__THE REQUEST__
Please write out, character for character, the lines of the items starting at the line that contains "is (488, 868)." and stopping after the line that contains "pyautogui.click(x=339, y=56)".

[BEGIN RECORDS PROVIDED]

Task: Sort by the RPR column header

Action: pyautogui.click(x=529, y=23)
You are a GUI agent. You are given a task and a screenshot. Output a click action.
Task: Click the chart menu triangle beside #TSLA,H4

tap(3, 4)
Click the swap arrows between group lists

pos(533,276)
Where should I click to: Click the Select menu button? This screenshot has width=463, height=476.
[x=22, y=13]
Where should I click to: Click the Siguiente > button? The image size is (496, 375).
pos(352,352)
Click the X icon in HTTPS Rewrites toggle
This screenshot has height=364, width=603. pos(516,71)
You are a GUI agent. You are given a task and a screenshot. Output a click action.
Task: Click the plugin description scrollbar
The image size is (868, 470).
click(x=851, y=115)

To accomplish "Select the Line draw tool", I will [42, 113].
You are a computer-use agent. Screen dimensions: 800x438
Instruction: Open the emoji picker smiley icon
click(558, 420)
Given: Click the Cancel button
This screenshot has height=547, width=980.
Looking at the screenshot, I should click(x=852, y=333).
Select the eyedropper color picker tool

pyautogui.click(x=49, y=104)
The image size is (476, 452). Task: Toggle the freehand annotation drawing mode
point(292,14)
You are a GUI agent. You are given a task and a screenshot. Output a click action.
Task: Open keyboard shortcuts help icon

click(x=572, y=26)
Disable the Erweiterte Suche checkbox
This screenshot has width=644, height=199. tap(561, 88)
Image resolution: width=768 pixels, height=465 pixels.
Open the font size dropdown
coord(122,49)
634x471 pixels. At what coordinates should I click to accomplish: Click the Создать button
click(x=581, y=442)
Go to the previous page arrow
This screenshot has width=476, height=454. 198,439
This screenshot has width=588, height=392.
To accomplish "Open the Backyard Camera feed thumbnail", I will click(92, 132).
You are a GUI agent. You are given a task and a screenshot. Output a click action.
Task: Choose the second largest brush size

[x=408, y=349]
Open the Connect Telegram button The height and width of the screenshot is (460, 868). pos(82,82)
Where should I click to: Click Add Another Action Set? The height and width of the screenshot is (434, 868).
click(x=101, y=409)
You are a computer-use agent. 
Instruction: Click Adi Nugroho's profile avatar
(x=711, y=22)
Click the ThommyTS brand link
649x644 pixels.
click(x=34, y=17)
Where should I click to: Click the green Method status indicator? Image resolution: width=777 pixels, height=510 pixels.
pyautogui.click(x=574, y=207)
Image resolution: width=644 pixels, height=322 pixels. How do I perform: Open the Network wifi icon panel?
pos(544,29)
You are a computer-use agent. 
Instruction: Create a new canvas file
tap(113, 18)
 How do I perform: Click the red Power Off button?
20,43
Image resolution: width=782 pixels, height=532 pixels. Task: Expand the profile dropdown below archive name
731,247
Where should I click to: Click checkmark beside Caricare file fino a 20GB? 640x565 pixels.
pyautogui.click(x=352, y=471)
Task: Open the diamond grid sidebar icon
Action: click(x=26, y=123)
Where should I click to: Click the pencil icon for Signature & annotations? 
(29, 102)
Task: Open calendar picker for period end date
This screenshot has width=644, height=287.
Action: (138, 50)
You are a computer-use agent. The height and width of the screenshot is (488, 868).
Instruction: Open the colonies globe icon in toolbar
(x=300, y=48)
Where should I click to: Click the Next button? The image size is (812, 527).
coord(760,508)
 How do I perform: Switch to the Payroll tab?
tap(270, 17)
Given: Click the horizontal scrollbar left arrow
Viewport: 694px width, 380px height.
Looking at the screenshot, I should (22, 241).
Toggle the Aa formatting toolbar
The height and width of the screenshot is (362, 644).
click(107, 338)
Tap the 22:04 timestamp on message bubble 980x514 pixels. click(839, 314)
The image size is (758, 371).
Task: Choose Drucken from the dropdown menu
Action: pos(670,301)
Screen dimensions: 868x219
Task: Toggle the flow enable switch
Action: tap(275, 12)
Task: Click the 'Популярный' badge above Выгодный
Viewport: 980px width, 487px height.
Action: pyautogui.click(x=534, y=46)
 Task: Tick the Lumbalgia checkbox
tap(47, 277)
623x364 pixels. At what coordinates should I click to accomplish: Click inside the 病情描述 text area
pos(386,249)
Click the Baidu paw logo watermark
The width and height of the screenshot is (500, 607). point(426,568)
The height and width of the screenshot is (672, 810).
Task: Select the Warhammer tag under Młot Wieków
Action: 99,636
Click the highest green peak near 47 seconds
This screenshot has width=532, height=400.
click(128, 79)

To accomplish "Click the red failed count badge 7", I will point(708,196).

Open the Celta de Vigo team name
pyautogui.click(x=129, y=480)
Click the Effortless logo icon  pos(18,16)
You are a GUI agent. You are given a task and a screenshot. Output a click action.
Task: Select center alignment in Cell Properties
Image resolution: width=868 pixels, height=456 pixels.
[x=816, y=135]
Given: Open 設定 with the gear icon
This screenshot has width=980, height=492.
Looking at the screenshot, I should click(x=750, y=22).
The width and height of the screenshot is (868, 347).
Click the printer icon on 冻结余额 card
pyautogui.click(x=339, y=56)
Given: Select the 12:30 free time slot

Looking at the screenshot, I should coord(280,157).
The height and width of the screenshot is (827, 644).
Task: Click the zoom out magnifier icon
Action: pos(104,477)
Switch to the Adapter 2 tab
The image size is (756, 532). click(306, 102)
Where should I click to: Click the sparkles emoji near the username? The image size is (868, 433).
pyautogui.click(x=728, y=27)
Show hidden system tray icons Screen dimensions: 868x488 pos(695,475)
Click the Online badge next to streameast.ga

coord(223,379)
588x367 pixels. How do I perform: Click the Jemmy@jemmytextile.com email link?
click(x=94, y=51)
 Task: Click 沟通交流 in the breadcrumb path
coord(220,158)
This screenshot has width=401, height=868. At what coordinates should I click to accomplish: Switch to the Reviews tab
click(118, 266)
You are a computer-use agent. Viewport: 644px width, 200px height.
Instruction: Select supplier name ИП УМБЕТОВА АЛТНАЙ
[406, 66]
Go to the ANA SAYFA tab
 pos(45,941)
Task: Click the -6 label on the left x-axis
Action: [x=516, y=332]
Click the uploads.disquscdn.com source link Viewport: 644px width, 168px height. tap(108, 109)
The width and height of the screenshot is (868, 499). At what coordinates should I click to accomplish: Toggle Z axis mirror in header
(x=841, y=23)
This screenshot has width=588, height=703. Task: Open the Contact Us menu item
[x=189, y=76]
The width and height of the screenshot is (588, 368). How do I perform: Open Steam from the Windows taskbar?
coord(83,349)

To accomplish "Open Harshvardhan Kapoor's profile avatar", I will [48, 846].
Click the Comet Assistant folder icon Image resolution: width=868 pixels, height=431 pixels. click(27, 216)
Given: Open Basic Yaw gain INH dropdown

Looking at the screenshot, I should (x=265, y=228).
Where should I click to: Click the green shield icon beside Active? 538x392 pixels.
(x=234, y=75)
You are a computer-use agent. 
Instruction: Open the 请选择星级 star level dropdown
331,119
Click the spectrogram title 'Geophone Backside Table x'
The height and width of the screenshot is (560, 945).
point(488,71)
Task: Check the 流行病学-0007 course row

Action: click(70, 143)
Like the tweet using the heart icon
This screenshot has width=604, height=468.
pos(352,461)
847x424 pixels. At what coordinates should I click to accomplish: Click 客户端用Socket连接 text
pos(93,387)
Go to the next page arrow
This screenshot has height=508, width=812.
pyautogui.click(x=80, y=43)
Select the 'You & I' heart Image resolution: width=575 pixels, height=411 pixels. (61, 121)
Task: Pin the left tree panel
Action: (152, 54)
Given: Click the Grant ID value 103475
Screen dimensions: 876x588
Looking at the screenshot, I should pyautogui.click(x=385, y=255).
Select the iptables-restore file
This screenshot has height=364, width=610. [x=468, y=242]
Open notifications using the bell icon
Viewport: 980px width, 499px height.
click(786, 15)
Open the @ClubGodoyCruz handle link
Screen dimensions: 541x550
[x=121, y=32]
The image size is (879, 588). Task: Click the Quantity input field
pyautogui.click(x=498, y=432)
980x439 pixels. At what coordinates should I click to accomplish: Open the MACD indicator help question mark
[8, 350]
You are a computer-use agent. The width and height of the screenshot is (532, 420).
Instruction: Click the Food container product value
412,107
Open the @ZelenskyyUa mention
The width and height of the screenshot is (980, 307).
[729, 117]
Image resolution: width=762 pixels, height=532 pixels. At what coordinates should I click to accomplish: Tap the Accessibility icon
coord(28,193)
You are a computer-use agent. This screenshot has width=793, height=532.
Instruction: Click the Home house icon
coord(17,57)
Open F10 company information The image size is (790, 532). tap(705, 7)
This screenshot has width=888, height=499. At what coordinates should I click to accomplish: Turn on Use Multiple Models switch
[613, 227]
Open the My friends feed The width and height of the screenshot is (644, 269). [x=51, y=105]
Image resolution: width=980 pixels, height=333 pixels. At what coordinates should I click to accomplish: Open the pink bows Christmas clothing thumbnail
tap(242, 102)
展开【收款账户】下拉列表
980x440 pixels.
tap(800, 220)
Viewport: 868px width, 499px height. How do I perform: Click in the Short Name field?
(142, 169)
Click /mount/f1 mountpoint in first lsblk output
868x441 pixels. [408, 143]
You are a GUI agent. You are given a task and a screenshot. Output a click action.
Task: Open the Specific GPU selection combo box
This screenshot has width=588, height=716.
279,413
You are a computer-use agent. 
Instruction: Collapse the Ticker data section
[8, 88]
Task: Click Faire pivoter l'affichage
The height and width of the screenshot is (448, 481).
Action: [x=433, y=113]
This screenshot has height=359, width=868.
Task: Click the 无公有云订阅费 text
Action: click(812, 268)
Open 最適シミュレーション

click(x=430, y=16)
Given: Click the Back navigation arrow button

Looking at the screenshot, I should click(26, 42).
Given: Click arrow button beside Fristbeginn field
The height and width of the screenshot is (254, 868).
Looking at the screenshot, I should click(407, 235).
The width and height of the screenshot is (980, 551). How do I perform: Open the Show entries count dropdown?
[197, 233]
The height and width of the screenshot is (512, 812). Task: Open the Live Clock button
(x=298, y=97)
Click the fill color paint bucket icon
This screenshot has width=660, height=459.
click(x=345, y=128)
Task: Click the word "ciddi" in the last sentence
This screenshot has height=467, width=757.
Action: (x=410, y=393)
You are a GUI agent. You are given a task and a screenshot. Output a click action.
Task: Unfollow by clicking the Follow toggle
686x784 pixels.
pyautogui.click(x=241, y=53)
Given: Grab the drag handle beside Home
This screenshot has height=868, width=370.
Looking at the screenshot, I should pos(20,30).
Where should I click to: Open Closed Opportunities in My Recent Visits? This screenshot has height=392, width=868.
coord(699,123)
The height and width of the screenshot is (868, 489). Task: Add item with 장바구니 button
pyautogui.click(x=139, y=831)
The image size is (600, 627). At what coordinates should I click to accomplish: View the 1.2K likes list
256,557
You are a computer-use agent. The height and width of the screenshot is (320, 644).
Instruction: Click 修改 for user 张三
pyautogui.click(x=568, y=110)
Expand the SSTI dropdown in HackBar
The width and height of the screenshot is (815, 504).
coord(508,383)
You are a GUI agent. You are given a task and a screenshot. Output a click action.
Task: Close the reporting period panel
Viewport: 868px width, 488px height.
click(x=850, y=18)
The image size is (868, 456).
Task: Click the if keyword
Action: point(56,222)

[END RECORDS PROVIDED]

__EXPECTED OUTPUT__
You are a computer-use agent. The height and width of the screenshot is (488, 868).
Instruction: Open the colonies globe icon in toolbar
(x=300, y=48)
Where should I click to: Click the Next button? The image size is (812, 527).
coord(760,508)
 How do I perform: Switch to the Payroll tab?
tap(270, 17)
Given: Click the horizontal scrollbar left arrow
Viewport: 694px width, 380px height.
Looking at the screenshot, I should (22, 241).
Toggle the Aa formatting toolbar
The height and width of the screenshot is (362, 644).
click(107, 338)
Tap the 22:04 timestamp on message bubble 980x514 pixels. click(839, 314)
The image size is (758, 371).
Task: Choose Drucken from the dropdown menu
Action: pos(670,301)
Screen dimensions: 868x219
Task: Toggle the flow enable switch
Action: tap(275, 12)
Task: Click the 'Популярный' badge above Выгодный
Viewport: 980px width, 487px height.
Action: pyautogui.click(x=534, y=46)
 Task: Tick the Lumbalgia checkbox
tap(47, 277)
623x364 pixels. At what coordinates should I click to accomplish: Click inside the 病情描述 text area
pos(386,249)
Click the Baidu paw logo watermark
The width and height of the screenshot is (500, 607). point(426,568)
The height and width of the screenshot is (672, 810).
Task: Select the Warhammer tag under Młot Wieków
Action: 99,636
Click the highest green peak near 47 seconds
This screenshot has width=532, height=400.
click(128, 79)

To accomplish "Click the red failed count badge 7", I will point(708,196).

Open the Celta de Vigo team name
pyautogui.click(x=129, y=480)
Click the Effortless logo icon  pos(18,16)
You are a GUI agent. You are given a task and a screenshot. Output a click action.
Task: Select center alignment in Cell Properties
Image resolution: width=868 pixels, height=456 pixels.
[x=816, y=135]
Given: Open 設定 with the gear icon
This screenshot has width=980, height=492.
Looking at the screenshot, I should click(x=750, y=22).
The width and height of the screenshot is (868, 347).
Click the printer icon on 冻结余额 card
pyautogui.click(x=339, y=56)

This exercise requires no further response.